Radiolabelling of parenteral O/W emulsions by means of neutron activation

Abstract

Parenteral O/W emulsions containing lanthanide fatty acid derivatives were prepared. With regard to enhancing the incorporation efficiency of the neutron activatable excipients, the addition of the non-ionic co-emulsifier Solutol HS 15 ® proved to be most suitable. Comparing the different chain lengths of the fatty acids, the long chain fatty acid derivative lanthanide(tri)stearate seemed to be superior in strengthening the interfacial layer. After neutron activation, the physical and chemical stability of the irradiated formulations was evaluated.

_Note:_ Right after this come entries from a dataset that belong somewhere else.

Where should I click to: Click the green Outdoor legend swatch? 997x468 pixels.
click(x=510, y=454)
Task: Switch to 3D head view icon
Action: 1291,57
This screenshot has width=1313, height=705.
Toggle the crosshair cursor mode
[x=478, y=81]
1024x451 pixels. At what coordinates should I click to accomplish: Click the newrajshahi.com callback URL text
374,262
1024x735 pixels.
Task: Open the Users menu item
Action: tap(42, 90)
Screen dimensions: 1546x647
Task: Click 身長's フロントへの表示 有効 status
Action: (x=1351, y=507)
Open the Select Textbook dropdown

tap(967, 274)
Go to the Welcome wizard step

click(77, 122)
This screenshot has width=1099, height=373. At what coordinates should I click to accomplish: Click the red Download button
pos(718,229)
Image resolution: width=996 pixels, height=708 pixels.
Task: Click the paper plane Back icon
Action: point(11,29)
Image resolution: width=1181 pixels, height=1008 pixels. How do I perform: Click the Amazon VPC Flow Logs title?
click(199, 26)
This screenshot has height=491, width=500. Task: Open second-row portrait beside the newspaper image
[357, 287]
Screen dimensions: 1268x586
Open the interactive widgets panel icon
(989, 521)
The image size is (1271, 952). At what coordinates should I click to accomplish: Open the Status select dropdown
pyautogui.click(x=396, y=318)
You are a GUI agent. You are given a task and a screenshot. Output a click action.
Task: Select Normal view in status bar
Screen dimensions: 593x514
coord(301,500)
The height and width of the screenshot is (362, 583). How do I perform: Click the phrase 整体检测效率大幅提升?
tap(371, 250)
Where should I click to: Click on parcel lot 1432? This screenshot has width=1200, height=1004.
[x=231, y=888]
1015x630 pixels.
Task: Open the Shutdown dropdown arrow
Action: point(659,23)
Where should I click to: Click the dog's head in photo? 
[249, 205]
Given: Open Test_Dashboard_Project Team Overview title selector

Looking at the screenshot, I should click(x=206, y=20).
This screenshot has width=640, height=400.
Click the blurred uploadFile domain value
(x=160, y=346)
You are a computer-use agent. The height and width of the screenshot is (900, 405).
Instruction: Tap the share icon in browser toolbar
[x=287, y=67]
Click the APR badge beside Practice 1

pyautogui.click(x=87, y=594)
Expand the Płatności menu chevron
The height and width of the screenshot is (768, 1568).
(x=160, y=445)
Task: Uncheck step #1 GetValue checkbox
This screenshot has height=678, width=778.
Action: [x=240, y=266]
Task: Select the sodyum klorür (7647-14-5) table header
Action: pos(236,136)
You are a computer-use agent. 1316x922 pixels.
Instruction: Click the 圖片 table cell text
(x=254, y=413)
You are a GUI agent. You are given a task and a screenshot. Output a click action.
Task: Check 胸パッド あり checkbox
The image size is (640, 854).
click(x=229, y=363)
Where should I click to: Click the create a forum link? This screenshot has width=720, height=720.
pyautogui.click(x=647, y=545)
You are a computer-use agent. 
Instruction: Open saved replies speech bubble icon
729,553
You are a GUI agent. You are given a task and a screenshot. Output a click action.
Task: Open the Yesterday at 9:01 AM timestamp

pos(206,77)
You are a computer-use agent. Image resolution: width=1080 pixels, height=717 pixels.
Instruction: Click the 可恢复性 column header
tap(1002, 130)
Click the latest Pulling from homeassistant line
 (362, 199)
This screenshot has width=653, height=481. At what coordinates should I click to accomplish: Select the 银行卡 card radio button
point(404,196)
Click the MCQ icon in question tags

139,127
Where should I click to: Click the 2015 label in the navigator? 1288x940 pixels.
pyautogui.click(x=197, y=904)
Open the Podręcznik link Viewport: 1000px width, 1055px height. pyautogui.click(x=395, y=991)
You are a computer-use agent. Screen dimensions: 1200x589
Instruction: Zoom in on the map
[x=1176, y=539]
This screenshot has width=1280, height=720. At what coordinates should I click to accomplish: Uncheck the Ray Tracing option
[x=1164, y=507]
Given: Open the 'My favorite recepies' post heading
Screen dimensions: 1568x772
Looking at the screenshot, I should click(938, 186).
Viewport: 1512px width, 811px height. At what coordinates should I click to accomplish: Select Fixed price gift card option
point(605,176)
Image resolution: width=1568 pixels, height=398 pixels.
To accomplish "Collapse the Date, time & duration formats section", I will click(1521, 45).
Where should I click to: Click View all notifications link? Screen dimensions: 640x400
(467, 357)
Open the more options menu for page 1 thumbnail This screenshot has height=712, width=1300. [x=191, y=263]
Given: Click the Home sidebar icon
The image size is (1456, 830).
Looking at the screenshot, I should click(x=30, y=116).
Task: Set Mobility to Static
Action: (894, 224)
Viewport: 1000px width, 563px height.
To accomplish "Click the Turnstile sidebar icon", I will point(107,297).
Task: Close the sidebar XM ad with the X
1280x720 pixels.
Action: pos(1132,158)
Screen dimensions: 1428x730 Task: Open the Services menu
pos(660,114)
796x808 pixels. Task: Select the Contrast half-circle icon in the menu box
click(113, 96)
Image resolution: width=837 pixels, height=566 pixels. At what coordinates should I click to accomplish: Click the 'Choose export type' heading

The chemical stability, indicated by the concentration of lyso phosphatidylcholine as the degradation product of the main emulsifier, was shown to be dependent on the irradiation time. By applying a neutron flux of 2.1×10 13 neutrons/cm 2 per s, the maximum should not rise above 60 s. The physical stability indicated by the particle size distribution was affected by the presence of the non-ionic co-emulsifier. Concerning the amount of radiation necessary for in vivo biodistribution studies the maximum load of Samarium fatty acid derivatives did not yield sufficient radioactivity levels. However, Europium derivatives could be shown to be suitable for in vivo studies.